I just found the gameplay uninteresting in Borderlands. You get thousands of trash gun drops that are worthless to use, worthless to sell, enemies are bullet sponges that take a million hits to kill, etc.
I'm fond of keeping weapons throughout a game, partly because of sentimentality and partly as a kind of autism. You wouldn't just throw away a perfectly good gun. Any time I play a game and the weapons are level specific I drop it immediately.

First person shooters with a consistent roster of weapons will always be better than a huge selection of different weapons that you're locked to a small number of at any time.
 
I just found the gameplay uninteresting in Borderlands. You get thousands of trash gun drops that are worthless to use, worthless to sell, enemies are bullet sponges that take a million hits to kill, etc.

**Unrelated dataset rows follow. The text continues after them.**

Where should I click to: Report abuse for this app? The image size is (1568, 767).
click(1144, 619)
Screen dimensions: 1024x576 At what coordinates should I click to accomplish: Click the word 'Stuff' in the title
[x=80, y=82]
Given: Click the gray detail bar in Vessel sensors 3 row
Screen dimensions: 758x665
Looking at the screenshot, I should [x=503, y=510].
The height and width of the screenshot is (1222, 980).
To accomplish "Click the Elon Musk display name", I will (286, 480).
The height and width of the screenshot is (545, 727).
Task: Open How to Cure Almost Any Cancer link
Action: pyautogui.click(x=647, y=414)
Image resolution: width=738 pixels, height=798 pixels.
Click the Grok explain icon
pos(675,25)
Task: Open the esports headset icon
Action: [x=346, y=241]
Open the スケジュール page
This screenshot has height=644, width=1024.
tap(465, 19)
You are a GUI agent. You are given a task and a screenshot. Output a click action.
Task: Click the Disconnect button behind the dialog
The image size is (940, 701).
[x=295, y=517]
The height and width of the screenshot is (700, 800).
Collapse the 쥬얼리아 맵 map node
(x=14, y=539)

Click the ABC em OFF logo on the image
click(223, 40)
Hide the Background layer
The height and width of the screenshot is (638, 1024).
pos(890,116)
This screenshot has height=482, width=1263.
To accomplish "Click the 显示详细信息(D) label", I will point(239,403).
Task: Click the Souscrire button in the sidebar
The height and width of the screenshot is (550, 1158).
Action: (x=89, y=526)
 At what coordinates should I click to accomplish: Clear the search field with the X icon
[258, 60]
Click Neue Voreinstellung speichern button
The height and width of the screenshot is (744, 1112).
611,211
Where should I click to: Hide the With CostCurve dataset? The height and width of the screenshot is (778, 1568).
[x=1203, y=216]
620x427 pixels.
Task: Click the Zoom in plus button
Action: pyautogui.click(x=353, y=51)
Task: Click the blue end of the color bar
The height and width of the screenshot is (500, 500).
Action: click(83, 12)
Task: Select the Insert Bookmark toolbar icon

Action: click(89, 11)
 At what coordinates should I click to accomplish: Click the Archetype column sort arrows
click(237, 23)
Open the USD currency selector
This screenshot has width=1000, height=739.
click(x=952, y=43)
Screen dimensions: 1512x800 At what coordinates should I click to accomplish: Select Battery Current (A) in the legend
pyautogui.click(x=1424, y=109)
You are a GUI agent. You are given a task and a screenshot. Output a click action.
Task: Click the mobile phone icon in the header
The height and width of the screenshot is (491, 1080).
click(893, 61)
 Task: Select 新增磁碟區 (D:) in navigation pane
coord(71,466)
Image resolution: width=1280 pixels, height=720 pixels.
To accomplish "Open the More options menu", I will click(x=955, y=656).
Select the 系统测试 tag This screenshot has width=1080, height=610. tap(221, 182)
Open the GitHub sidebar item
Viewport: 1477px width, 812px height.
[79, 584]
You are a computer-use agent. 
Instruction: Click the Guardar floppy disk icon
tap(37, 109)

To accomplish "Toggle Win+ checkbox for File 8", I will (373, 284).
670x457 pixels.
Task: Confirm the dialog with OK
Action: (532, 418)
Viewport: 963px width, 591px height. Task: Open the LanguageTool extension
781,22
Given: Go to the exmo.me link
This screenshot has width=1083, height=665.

Yeah I agree that there should have been some way to upgrade guns.
 
Finished Ender Lilies today and I'll add a few that are always shit:
1. Enemies in 2D video games that fire at you from off screen.
2. Boss attacks (especially in late stages) that are 1 hit kills and zero amount of sign what the attack will be. Becuase it's fun needing to redo a fight because the enemy decided to fire a huge ass laser at the side of the screen you are on and you'd thought you'd dodge it by sticking to the edge.
3. Bosses who's gimmick is summoning or running away.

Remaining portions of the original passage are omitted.